In the trader’s mind this means that he/she is going to lose. Losing is a deeply held concept that relates directly to core beliefs. One such core belief that just about everyone on the planet has but is probably not aware of is, I must always win. As a core belief, it is easily activated in any form of competition, like a board game or a trade. It can create anxiety as soon as the trader opens the platform.
Here is another example. When, for instance, an event (like the price action inching toward the trader’s stop-loss limit) is perceived as threatening, an interpretation ensues brought on by the trader’s attempts to attribute a meaning to the event. Now, meaning is an extremely important human function that provides the next structural move of the trader; and when a meaning has been identified it controls what is perceived and how it is perceived. For instance, the trader thinking the possibility of being stopped out is bad in the trading example, which provides the impetus to mitigate the situation by moving their stop. It is akin to having a lever and a fulcrum, with the lever as the meaning providing the strength and momentum of the behavior which is the fulcrum or response that provides the effect.
Now, if the anxiety were fueled only by the thoughts of loss and not the associated pain, then the trader would be impervious to what the loss means and would be more interested in protecting her capital. Protecting capital is the first rule of trading according to Warren Buffet, who says, “The 1st rule of trading is, don’t lose money; the 2nd rule is don’t forget rule number 1.” To the serious trader this is a compelling reason for allowing the stop-loss to do its job.
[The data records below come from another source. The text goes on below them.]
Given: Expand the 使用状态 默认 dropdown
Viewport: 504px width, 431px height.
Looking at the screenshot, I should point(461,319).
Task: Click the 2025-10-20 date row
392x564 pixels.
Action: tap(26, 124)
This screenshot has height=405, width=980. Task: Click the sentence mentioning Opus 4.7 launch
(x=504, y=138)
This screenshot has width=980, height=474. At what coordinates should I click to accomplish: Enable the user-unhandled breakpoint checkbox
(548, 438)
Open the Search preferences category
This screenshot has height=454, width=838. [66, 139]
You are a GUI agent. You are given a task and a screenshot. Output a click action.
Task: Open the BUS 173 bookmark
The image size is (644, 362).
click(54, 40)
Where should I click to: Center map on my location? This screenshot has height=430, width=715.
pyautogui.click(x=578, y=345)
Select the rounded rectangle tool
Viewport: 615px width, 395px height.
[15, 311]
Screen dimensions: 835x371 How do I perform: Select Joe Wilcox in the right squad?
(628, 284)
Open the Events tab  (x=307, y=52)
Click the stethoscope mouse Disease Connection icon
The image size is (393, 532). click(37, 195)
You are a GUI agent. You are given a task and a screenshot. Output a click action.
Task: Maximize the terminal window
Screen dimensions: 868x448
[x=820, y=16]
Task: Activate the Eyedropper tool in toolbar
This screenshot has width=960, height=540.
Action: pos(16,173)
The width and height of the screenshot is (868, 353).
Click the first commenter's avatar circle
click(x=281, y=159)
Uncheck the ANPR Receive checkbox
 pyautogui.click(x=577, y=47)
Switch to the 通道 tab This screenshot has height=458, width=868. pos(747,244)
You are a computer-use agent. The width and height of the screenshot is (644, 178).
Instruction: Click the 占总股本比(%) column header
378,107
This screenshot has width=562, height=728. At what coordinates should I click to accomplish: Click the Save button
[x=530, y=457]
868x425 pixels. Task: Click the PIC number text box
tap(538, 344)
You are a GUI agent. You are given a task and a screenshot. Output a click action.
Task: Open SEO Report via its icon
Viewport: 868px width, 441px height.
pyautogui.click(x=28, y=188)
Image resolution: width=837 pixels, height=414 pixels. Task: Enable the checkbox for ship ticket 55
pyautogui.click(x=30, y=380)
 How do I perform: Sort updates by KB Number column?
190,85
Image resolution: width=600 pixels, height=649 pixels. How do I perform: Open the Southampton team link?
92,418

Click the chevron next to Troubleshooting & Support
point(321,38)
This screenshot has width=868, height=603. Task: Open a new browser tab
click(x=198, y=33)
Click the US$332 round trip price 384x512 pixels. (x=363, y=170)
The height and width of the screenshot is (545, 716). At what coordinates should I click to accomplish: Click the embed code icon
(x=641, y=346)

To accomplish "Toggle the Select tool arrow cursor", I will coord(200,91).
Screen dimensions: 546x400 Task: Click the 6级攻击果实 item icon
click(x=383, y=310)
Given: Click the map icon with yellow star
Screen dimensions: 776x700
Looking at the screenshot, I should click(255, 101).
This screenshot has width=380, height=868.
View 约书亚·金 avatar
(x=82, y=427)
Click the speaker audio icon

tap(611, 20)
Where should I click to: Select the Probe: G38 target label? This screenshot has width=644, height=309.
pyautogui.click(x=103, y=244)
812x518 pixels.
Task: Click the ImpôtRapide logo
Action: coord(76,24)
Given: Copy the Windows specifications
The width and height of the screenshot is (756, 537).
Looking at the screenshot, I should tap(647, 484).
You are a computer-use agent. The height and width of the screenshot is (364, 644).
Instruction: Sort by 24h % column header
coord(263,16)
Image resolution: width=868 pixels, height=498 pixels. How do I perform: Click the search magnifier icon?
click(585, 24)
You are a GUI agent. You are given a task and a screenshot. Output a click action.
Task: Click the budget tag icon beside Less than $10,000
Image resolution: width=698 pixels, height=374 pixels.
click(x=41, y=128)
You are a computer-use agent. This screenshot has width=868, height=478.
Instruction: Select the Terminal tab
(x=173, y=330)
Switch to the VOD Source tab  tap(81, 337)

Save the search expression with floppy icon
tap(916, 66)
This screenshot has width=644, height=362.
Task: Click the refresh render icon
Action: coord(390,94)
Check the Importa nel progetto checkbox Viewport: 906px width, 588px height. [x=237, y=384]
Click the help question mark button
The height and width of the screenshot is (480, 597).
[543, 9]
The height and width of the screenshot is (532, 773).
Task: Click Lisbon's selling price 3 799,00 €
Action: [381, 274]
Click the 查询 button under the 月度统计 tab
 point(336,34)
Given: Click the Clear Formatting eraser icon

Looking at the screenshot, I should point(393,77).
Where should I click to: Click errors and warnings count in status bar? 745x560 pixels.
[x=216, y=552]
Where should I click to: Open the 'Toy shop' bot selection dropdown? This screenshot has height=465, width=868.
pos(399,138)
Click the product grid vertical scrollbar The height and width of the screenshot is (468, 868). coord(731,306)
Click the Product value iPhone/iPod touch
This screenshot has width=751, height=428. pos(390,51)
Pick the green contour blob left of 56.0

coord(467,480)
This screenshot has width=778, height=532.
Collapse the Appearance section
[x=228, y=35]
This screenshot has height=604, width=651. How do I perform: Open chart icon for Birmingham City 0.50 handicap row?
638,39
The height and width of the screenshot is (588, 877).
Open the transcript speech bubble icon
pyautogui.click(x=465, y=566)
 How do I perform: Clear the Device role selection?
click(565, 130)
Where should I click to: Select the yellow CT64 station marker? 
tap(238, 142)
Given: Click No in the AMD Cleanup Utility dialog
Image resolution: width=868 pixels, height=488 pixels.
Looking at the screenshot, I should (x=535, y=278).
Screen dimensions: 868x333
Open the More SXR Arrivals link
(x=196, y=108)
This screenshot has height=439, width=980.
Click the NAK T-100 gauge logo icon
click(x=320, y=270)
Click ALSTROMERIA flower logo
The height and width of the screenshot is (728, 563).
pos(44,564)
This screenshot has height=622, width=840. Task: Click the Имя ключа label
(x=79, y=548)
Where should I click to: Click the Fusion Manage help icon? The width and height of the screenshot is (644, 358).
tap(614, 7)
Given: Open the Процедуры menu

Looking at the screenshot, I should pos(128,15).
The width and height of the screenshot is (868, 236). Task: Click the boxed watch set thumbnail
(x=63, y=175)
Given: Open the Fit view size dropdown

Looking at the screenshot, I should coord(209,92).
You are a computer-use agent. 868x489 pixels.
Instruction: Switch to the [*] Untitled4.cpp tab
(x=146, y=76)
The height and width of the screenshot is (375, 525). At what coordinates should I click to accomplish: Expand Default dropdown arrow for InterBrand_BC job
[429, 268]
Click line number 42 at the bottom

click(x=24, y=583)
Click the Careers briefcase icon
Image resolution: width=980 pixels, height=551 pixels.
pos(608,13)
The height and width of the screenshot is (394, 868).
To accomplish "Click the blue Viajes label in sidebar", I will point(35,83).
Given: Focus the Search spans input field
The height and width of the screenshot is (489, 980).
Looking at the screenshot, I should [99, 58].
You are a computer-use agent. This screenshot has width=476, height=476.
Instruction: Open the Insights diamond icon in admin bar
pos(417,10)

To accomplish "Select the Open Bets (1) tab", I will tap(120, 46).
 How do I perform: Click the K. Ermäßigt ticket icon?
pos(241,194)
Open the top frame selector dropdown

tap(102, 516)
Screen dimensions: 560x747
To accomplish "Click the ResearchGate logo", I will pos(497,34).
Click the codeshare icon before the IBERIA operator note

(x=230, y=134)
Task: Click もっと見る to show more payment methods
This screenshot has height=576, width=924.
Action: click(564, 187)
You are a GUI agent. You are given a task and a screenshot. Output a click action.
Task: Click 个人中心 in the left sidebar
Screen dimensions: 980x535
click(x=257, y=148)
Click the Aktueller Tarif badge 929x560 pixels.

At this juncture we have established that the behavior of the trader is contingent upon and connected to what they are telling themselves or rather a core belief which, in this instance, is I must always win. This core belief has created a red herring (the potential loss) and has dismissed to a degree the impact of the pain.
This is a MAJOR point, one which many traders miss to their dismay. In other words, what they need to work on diligently and deliberately is the management of the pain not the impending loss. In fact, the lost leader here is the realization that the trader’s power lies in their ability to manage the pain at every turn in the trade because this is where the impetus, the urge, and the subsequent behavior or rule violation are all outgrowths of and intimately connected to the pain that they’re experiencing.